EXERCISE AIM: Copy the records below word for word, leaving out the pictures.

RECORDS SUPPLIED:
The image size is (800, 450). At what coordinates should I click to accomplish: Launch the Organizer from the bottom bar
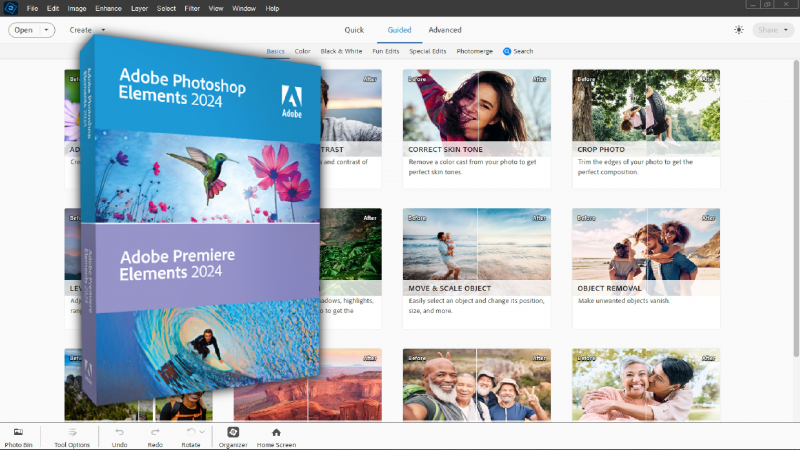click(x=233, y=436)
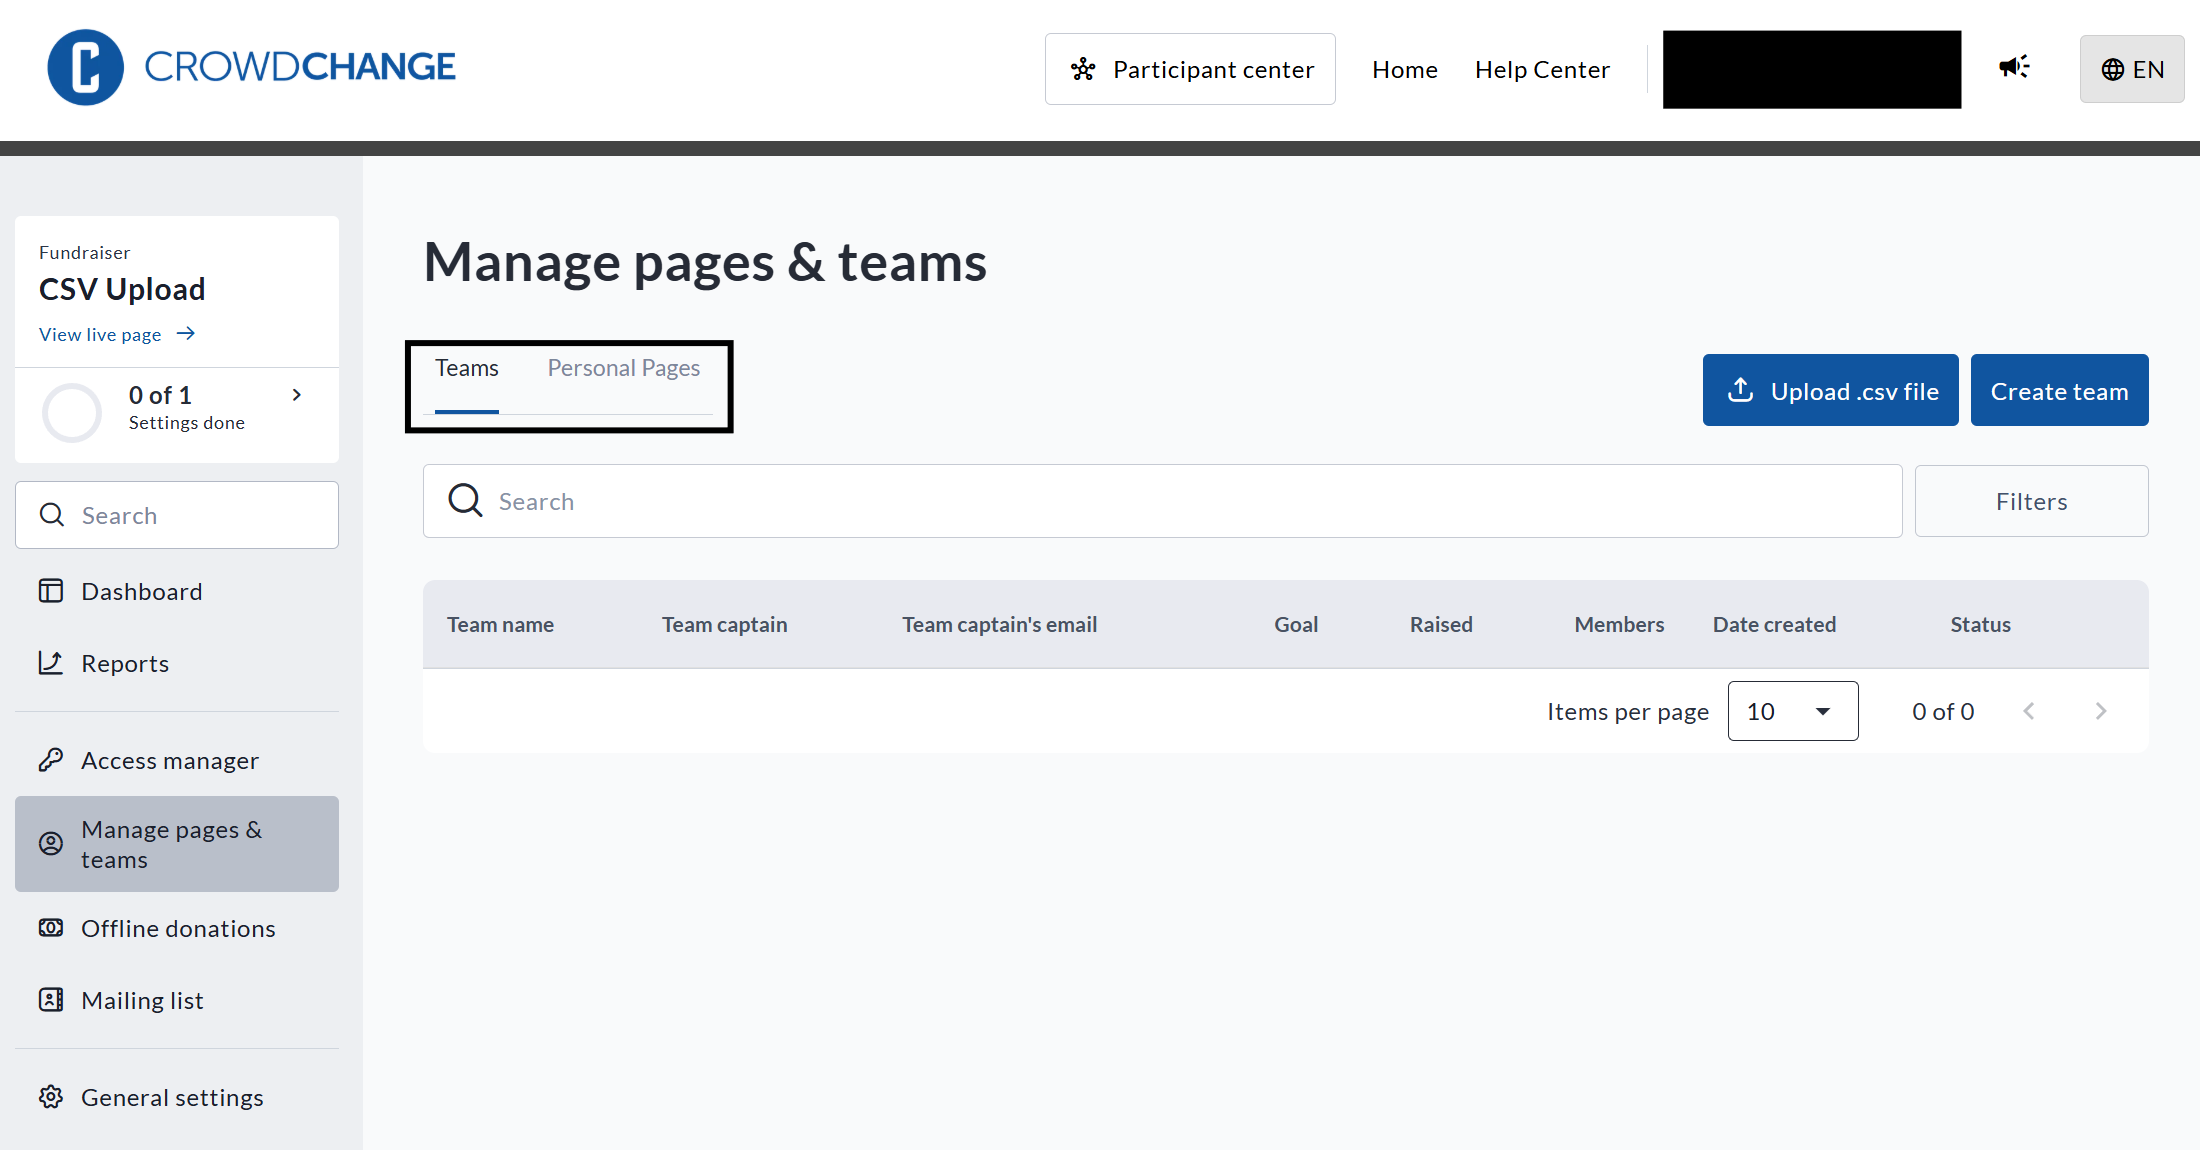Expand the Settings done chevron
2200x1150 pixels.
coord(296,395)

RESULT OF THIS EXERCISE:
The image size is (800, 450). At what coordinates should I click to accomplish: Launch the Organizer from the bottom bar
click(x=233, y=436)
Expand the Settings done chevron
2200x1150 pixels.
coord(296,395)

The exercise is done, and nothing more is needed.